[Rows of pointing data]
+++

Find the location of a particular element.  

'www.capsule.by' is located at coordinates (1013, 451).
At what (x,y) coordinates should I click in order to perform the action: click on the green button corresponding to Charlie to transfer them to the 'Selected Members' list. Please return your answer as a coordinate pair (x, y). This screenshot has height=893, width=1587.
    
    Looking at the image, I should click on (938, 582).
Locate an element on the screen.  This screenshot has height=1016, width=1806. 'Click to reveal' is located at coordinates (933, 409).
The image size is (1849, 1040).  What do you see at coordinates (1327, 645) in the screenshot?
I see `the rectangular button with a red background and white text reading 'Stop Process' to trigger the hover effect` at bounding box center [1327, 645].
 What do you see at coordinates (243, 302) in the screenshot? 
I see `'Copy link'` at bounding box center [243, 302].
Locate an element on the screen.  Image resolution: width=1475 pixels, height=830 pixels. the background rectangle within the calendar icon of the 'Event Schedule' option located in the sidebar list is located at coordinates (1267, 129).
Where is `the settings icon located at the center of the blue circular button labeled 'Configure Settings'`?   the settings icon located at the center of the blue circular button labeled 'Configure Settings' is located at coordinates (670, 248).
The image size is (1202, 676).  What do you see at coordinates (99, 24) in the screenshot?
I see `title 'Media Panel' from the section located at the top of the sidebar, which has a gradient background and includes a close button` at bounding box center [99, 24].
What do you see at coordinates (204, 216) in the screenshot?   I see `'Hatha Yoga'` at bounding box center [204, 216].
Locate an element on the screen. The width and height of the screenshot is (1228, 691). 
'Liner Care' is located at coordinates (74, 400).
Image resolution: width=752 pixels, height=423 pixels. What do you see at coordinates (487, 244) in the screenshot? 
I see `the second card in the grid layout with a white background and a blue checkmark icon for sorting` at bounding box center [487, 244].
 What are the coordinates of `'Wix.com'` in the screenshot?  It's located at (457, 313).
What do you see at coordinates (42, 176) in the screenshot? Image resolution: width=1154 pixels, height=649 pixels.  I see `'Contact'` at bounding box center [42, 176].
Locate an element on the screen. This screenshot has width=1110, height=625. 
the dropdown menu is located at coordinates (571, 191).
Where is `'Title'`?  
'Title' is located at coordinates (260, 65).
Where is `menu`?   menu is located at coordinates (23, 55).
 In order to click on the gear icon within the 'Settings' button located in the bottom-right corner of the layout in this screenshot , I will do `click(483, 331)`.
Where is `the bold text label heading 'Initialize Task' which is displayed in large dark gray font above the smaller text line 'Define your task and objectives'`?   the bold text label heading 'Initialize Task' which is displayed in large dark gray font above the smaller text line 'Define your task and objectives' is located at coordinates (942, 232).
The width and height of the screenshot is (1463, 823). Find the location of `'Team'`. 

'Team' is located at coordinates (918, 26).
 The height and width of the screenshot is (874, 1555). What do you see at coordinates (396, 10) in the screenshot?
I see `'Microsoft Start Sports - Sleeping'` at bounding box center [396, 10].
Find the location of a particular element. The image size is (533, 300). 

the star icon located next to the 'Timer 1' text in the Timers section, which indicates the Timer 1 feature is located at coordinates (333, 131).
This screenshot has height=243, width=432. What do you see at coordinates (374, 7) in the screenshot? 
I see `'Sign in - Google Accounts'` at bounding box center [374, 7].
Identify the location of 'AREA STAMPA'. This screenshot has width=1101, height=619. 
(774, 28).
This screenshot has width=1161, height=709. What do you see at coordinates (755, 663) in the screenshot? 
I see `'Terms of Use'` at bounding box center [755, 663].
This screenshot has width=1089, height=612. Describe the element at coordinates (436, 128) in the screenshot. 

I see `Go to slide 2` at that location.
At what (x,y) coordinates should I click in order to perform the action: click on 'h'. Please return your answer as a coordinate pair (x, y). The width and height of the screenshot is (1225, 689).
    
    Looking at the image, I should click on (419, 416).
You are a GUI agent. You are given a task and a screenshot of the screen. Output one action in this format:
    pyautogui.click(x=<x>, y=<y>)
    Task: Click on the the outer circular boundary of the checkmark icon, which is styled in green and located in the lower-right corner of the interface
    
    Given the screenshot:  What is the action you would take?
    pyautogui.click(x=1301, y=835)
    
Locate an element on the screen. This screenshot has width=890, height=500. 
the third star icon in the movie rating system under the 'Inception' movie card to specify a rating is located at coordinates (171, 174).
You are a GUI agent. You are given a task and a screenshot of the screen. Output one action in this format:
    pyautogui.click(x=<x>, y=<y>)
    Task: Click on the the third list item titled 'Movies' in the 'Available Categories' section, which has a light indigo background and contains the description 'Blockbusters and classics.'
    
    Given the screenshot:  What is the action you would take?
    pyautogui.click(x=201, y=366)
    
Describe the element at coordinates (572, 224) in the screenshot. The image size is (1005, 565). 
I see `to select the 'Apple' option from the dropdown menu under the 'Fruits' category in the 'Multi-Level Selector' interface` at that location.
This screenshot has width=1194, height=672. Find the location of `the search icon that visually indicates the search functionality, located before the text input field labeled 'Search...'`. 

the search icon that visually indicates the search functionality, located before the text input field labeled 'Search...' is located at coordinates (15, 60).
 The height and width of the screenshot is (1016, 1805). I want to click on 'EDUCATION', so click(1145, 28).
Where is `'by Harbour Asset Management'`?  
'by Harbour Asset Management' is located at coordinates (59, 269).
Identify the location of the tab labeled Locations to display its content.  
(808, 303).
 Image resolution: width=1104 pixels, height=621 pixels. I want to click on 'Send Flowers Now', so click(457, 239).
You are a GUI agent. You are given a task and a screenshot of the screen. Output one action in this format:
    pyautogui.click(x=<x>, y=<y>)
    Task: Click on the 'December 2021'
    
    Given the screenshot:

+++

#### What you need to do:
Retype the lines of the records that start at the line containing "Identify the location of 'AREA" and end with the line containing "center [755, 663].", copying both of those lines as well.

#### Answer to this task:
Identify the location of 'AREA STAMPA'. This screenshot has width=1101, height=619. 
(774, 28).
This screenshot has width=1161, height=709. What do you see at coordinates (755, 663) in the screenshot? 
I see `'Terms of Use'` at bounding box center [755, 663].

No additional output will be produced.